## Questions to answer
1. In the hypothyroidism passage, why does the thyroid reduce its function when someone has an eating disorder?
2. Output the hypothyroidism passage verbatim, between "Eating disorders are" and "to the malnutrition.", inclusive.

## Extract to read
******
The thyroid is a butterfly-shaped gland in the neck that produces the thyroid hormone. For most people, they don’t even know what the thyroid does until they have a problem with it. The thyroid is responsible for all metabolic actions, in every cell of the body. If the thyroid is underactive it does not produce enough hormones to regulate the major bodily functions it is responsible for. Women are also more likely to suffer from hypothyroidism than men.

 Women are disproportionately affected by hypothyroidism and the risk of diagnosis only increases with age. However, because symptoms are gradual and they can be confused with a myriad of other ailments, most women are left misdiagnosed or undiagnosed and their hypothyroidism is left untreated.

Hypothyroidism can be caused by many reasons either during or after pregnancy. Iodine intake is crucial to thyroid functioning and during pregnancy iodine requirements are higher than usual. Hormonal fluctuations can also cause the thyroid to malfunction. Some women even carry antibodies designed to attack their thyroid after birth, leading to a potentially permanent condition.

 Eating disorders are worryingly common. A significant number of women will suffer from an eating disorder at some point in their lives. Eating disorders and the complications that arise from them can lead to hypothyroidism. The thyroid reduces its function as an adaptation to the malnutrition.

 Symptoms of hypothyroidism appear gradually and are often also symptoms one would expect of ageing or stress and so are often misidentified as the menopause or other mild conditions. Symptoms such as weight gain or depression are often treated as a standalone issue rather than a sign of something else. Genetic predispositions and family medical histories can hint to thyroid issues and it is important to get tested for them if there is any doubt.

Reduced levels of thyroid hormone can interfere with ovulation and impair fertility. The thyroid hormone directly affects the regulation of ovulation and the menstrual cycle. Becoming pregnant whilst suffering from hypothyroidism can produce risks for foetal development and carrying the baby to term. It is important to be closely monitored at all stages of fertility and pregnancy.
******
## Data supplied
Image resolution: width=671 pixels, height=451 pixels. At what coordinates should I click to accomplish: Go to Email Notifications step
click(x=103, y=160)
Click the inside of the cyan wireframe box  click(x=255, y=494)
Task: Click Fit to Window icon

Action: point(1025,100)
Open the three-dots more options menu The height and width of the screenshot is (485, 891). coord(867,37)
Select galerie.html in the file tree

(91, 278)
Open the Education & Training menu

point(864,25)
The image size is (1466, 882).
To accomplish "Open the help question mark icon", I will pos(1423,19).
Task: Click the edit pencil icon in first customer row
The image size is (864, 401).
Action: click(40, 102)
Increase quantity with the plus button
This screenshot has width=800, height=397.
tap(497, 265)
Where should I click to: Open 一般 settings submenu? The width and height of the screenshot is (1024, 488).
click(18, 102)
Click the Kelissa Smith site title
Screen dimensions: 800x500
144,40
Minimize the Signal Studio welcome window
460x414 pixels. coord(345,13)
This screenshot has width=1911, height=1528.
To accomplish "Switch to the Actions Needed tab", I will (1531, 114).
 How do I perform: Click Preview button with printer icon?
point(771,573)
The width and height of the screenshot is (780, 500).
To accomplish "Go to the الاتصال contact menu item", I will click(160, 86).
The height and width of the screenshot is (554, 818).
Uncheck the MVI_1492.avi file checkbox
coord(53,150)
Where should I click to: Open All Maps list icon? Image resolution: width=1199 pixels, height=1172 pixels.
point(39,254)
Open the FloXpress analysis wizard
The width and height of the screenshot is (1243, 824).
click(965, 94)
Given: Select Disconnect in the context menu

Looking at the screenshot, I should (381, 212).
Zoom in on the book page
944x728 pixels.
******
## Exercise answers
1. It reduces its function as an adaptation to the malnutrition.

2.
Eating disorders are worryingly common. A significant number of women will suffer from an eating disorder at some point in their lives. Eating disorders and the complications that arise from them can lead to hypothyroidism. The thyroid reduces its function as an adaptation to the malnutrition.